Instructions:
1. Which specific calendar years, not decades, are named in the review of Arlene Gottfried's exhibition?
2. Could you carry the review of Arlene Gottfried's exhibition forward, starting after its last sentence?

Selected passage:
On ViewDaniel Cooney Fine Art
February 28 – April 28, 2018
The truest way to know a city is to pay close attention to life happening in its fringes.
In New York City the 1970s and ’80s, when Arlene Gottfried was shooting the photographs on display at Daniel Cooney Gallery, she needed look no further than the streets. Parking lots in Brooklyn were empty of cars but full of boys roasting a pig on a spit. Dark doorways on every corner built for quick love, or the broken solace of a needle and a spoon. Hard and soft bodies flaunting themselves along the wooden boardwalks and sandy beaches of Brighton or Coney Island.
For A Life of Wandering, Daniel Cooney sifted through the artist’s storage unit selecting photographs. Arlene Gottfried died of cancer complications in August of last year. When Daniel and I met at the gallery a month ago he showed me what he had chosen, in real time changing his mind, or sighing and saying, “Well I have to add this one,” or “There is just no way to go wrong with these.” His feeling of affection for his friend and her work was evocative of the work itself. As I flipped through several of her books it became clear that her photographs had to do with the way that the artist loved.
There is no emptiness in Arlene Gottfried’s photographs. Instead they are of connection. Some of two people, often lovers, and sometimes interracial, reflect not only the love between them, but also the affection they have for the photographer and the pleasure they are experiencing being photographed, recognized, looked at. These photos are celebratory—about skin tone and texture, about looking and touching and intimacy.
There is easy romance in the New York of that era, but the living was undeniably hard, and it’s clear in her five published books that it was important for Arlene Gottfried to blur the line between making art and living. In a talk at SVA in 2015 the artist never speaks of composition or lighting, but instead of the moment that led to a photograph like the one on the cover of her black and white book Sometimes Overwhelming (2008). The image is of a Hasidic man standing on a beach next to a fully nude bodybuilder. She remembers the bodybuilder running up to her and asking for the picture to be taken because both men were Jewish. Even without the context the photograph reminds us our difference is also our greatest common denominator.

Data shown:
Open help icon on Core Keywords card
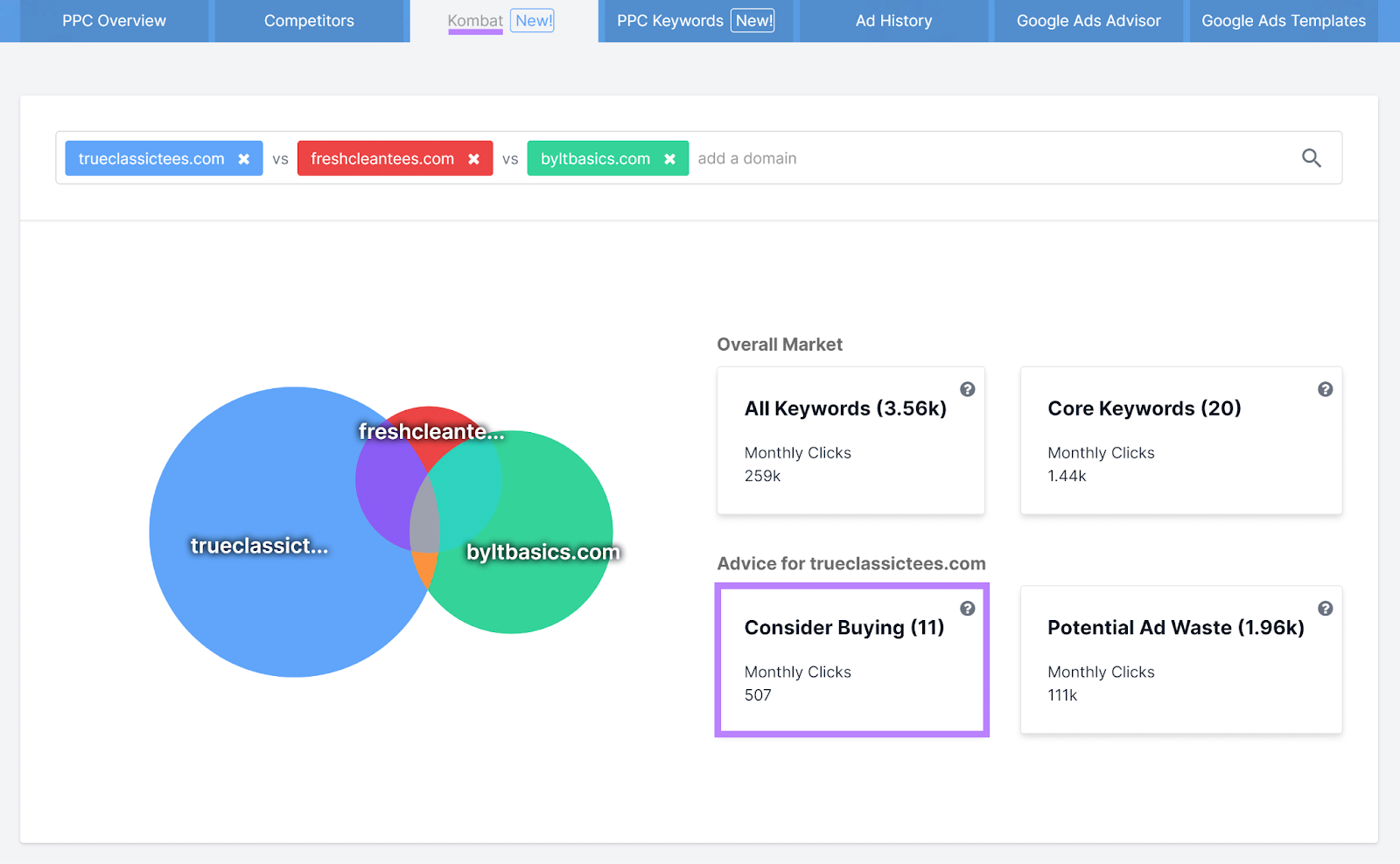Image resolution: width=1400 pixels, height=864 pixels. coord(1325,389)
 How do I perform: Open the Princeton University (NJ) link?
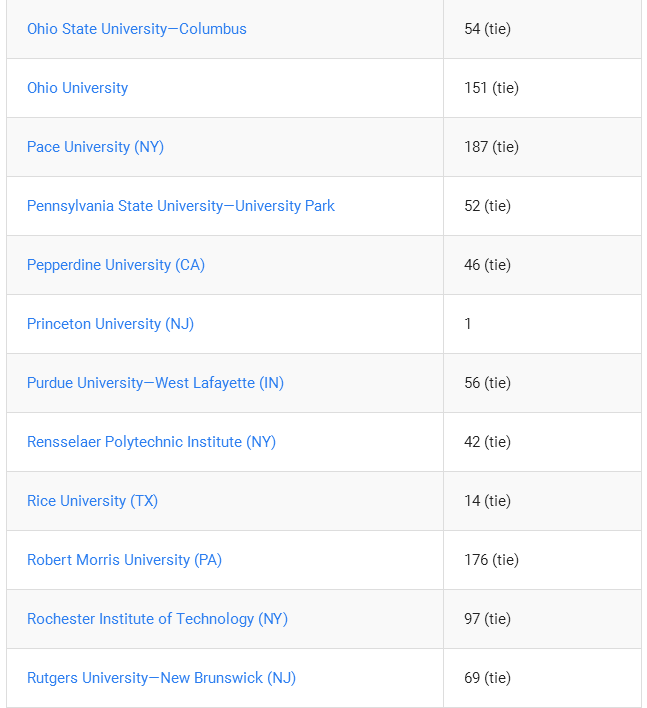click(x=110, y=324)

Responses to the exercise:
1.
- 2018: the year of the show's run, February 28 – April 28
- 2015: the year of the artist's talk at SVA
- 2008: the year her book Sometimes Overwhelming was published

2.
The next picture she pauses on is from her first book The Eternal Light (1999), which centered around a church choir she had seen perform in an old gas station on Avenue A. It is of a small African American girl holding a doll. “This picture changed my life completely,” she says. The girl died a day later at the hand of her mother’s boyfriend. Arlene attended the little girl’s funeral bringing her mother the last pictures ever taken of her daughter, and returned to the choir, eventually joining and singing herself. Later Arlene’s own mother would give her the title: The Singing Photographer.
Her following book, like one I’ve never seen before, called Midnight (2003), chronicles a deep and lasting friendship she had with a man struggling with mental illness. It celebrates the humor and care of her relationship with Midnight, while investigating the precariousness of his living. Her last book called Mommie (2015) is of the women in her family. There is a kind of reverence for life as it’s passing in these photographs, especially when capturing tender moments such as her mother and grandmother kissing each other goodbye.
On the walls at Daniel Cooney are photographs of Midnight, her mother and grandmother, Diana Ross, Rick James, Stevie Wonder, Miguel Pina, even two Polaroid portraits of Arlene herself. Her famous comedian brother Gilbert Gottfried shuffled across the room as I bought a few postcards from her grumpy pre-teen nephew. The show has the feeling of a retrospective and at the opening among her family and friends I found myself missing her. It’s an odd feeling, to miss a woman you’ve never met, but there is something of the uncanniness of living captured in all of her pictures.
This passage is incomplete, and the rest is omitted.